DATAMATH CALCULATOR MUSEUM
Texas Instruments announced on September 17, 1971 with the TMS1802NC the first available standard calculator building block on a chip, it was later renamed into TMS0102. The chip integrates 3,520 Bits Read-Only program Memory (ROM, 320 Words x 11 Bits), a 182-bit Serial-Access Memory (SAM, 3 Registers * 13 Digits, 2 * 13 Bit-Flags) and a decimal arithmetic logic unit as well as control, timing, and output decoders but no drivers for the display. These function blocks of the chip add up to an overall complexity of roughly 5,000 transistors.
Due to a flexible design concept of the TMS0100 architecture with both programmable PLA and ROM techniques a lot of design variations appeared. These include two different types of the key-matrix, 8 or 10 digits of 7- or 8-segmented outputs. The polarity of the segment output can be programmed. Some displays such as LCD (Liquid-Crystal-Display) are easier to interface with inverted polarity. The blanking of the segments is also programmable within limits to facilitate the interface with certain displays such as Panaplex™. Even the style of the numbers 6, 7 and 9 varied among the family members. While the TMS0100 chip itself provides up to 10 segment outputs for Nixie tube style displays, is the 28-pin package of the device limited to a maximum of 8-segmented outputs.

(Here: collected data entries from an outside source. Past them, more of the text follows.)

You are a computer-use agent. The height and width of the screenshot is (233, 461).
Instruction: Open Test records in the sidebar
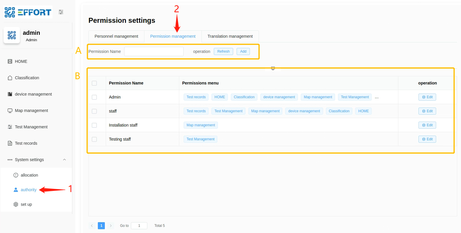[26, 143]
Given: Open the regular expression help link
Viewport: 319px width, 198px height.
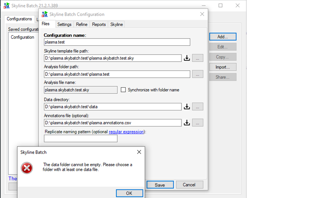Looking at the screenshot, I should pos(126,132).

A typical calculator built around the TMS0100 family performs the four basic functions +, −, ×, and ÷ with either Constant or Chain operation. The calculations are done on a floating decimal-point operation but the display of the results could be selected between the floating-point or a fixed-point format. The keyboard scanning, debouncing and encoding in performed inside the chip. The display outputs are fully decoded with a leading-zero suppression and multiplexed. The TMS0120 could be called the first single-chip scientific calculator circuit, it uses in the SR-10 "slide Rule" calculator SR-10 "Slide Rule" calculator a novel approach to add to the 8-digit Mantissa in scientific notation a 2-digit Exponent and repurposing the unused Segment H for the minus sign of the Exponent.

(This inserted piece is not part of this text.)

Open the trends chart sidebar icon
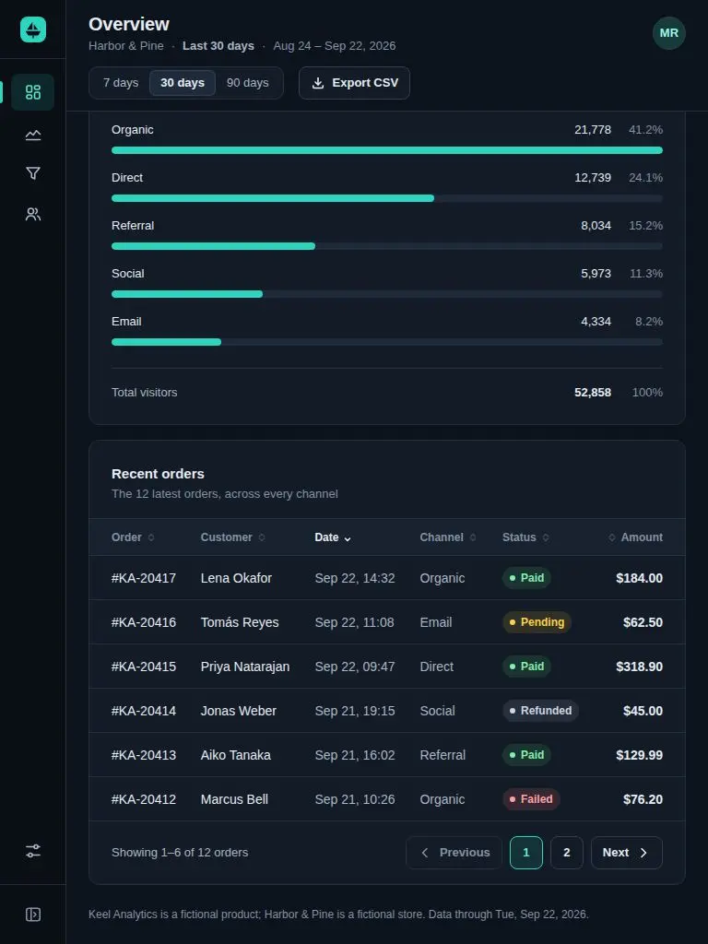pyautogui.click(x=32, y=135)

The TMS1875 is based on the TMS1802 but uses a modified leading-zero suppression to output "half-zeros" instead of blanking the corresponding digits, enabling the use of early SP-700 Series planar neon gas discharge displays. With the TMS1875 like all members of the TMS0100 Product Family scanning the display from the left-most D11 position towards the right-most D1 position, one would expect that the corresponding digit is simply blanked to suppress it. But with the D11…D1 outputs scanning not only the display but the keyboard matrix, too, Texas Instruments needed to implement leading-zero suppression in a different way and chose to accomplish the desired functionality using the Segment Decoder of the calculator chip. This approach allowed with a very simple modification of the 7-Segment Dekoder PLA activating the segment outputs C, D, E, and G for "suppressed zeros" to output a "half-zero" instead.

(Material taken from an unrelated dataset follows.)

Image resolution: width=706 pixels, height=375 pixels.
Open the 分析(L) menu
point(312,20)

Although the TMS1875 is based on the TMS1802, does it not fit into Texas Instruments' definition of the TMS0100 Product Family due to the disable leading-zero suppression.
|TMS1875||Heathkit IC-2008||[+][-][=]||1/2||8||0-7, F||DOWN||NONE
|Heathkit IC-2008A||[+][-][=]||1/2||8||0-7, F||DOWN||NONE
|Architecture||Single-chip Calculator||First Generation|
|Category||Register Processor||44-bit registers (11 digits * 4 Bits)|
|ROM Size||3,520 Bits||320 Words * 11 Bits|
|RAM Size||182 Bits||3 Registers * 13 Digits,
2 * 13 Bit-Flags
|Outputs||11 Digits, 9 Segments||External Digit and Segment Drivers|
|Digit to Keyboard Scan-Matrix|
|CK||100||250||400||kHz||Level between VSS and VGG|
The TMS1875 was manufactured in a 10 um metal gate PMOS process (metal width = 0.40 mil / 10 um, metal spacing = 0.40 mil / 10 um, diffusion width = 0.40 mil / 10 um, diffusion spacing = 0.4 mil / 10 um).
The die size of the TMS1875 is approximately 230 mils * 230 mils / 5.9 mm * 5.8 mm.
The TMS1875 uses a standard 0.6” wide 28-pin DIP (Dual In-line Package with a 0.1” / 2.54 mm lead pitch).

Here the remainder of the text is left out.